Lennox sorted through his shattered memory of the past twenty-four hours. He was afraid to unearth, uncover, reveal; yet compelled, like a man exploring the pain of an aching tooth. The fragments were incomprehensible and crumbled under the most delicate touch. A Chinese face appeared, then faded. A series of meaningless explosions sounded like a vanishing execution squad. There was a knot. A gleaming African smile. The knot again. A brass-bound staff and the brazen uproar of gongs. A knot. A target. A knot.

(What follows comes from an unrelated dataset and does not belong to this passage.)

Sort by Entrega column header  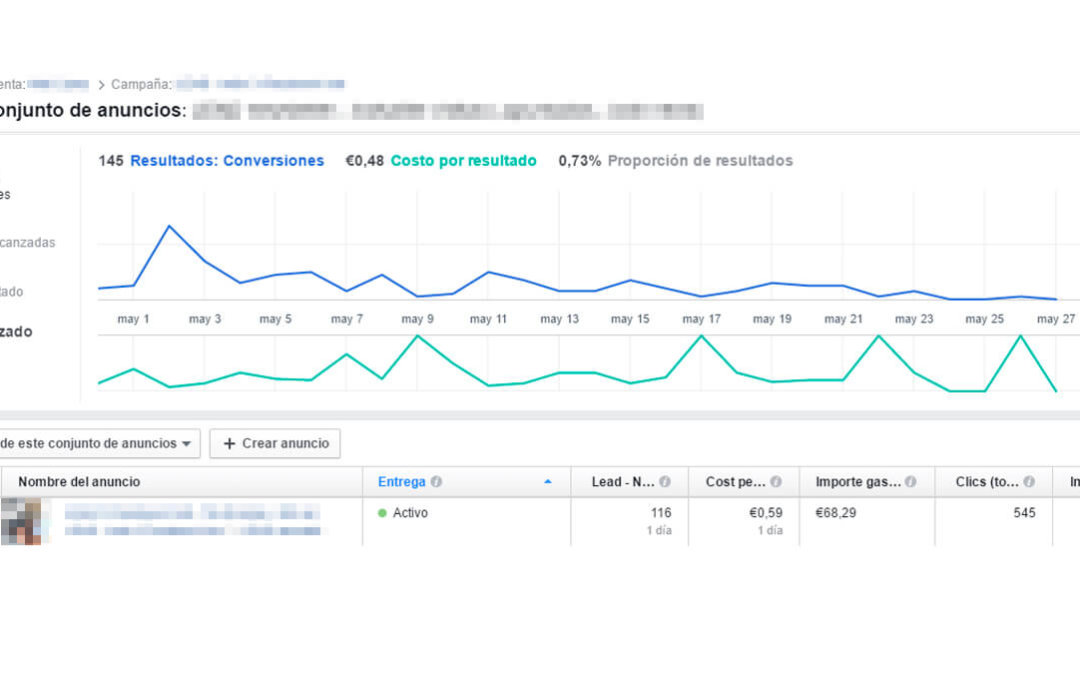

"And fear," Lennox said. "Fear. For God's sake, I was drunk, that's all. Nothing more. Why am I afraid? What've I done?"
He examined his wallet. Twenty three dollars left out of four hundred. How much had gone for that television set bought for the blonde.... What was her name? Anna? Mamie? Bought for her by a Quaker. Mr.... Who was it? Charles something? Claude? Lennox winced and shook his head. The memory was going ... going ... like the streets disappearing under the sleet. Twenty four hours, and nothing but veiled patches left. A Quaker. A blonde. A knot.
"Christ," he prayed. "Dear Christ stand by me. Stand by me now."
Lennox discovered he was crying. He was outraged. An austere, kindly, infallible, sophisticated man didn't weep. It was that other character he was forgetting with sickening speed ... a lurid, roaring, shameful savage. He pounded his fists together, then looked again at his watch. Nine-seven. Oliver Stacy and Kay Hill in the first song spot. Stacy dressed in sheik's robes singing to Kay wearing an English riding habit and making like Agnes Ayres. For seven hundred and fifty dollars what famous actor was the first famous sheik? Who He? Rudolph Valentino, (Applause). Play-off from orchestra and segue into Intro for drama spot.
The cab jammed in traffic at 42nd and Vanderbilt, and again at Madison. Lennox resisted the impulse to thrust his head out the window and roar at the hacks and busses. He fought for control. Nothing remained from the lost night but a Quaker, a blonde, a knot and terror. He turned his back on the fragments and the fear and clung to the framework of the world he knew. He was Jordan Lennox who owned a piece of and wrote most of "Who He?" He had never won a Pulitzer Prize but he had never been less than a contract writer in his life. He had never auditioned for a job in his life. He had never been fired from a job in his life. In ten years of brawling and knifing his way up in the business he had never lost a fight.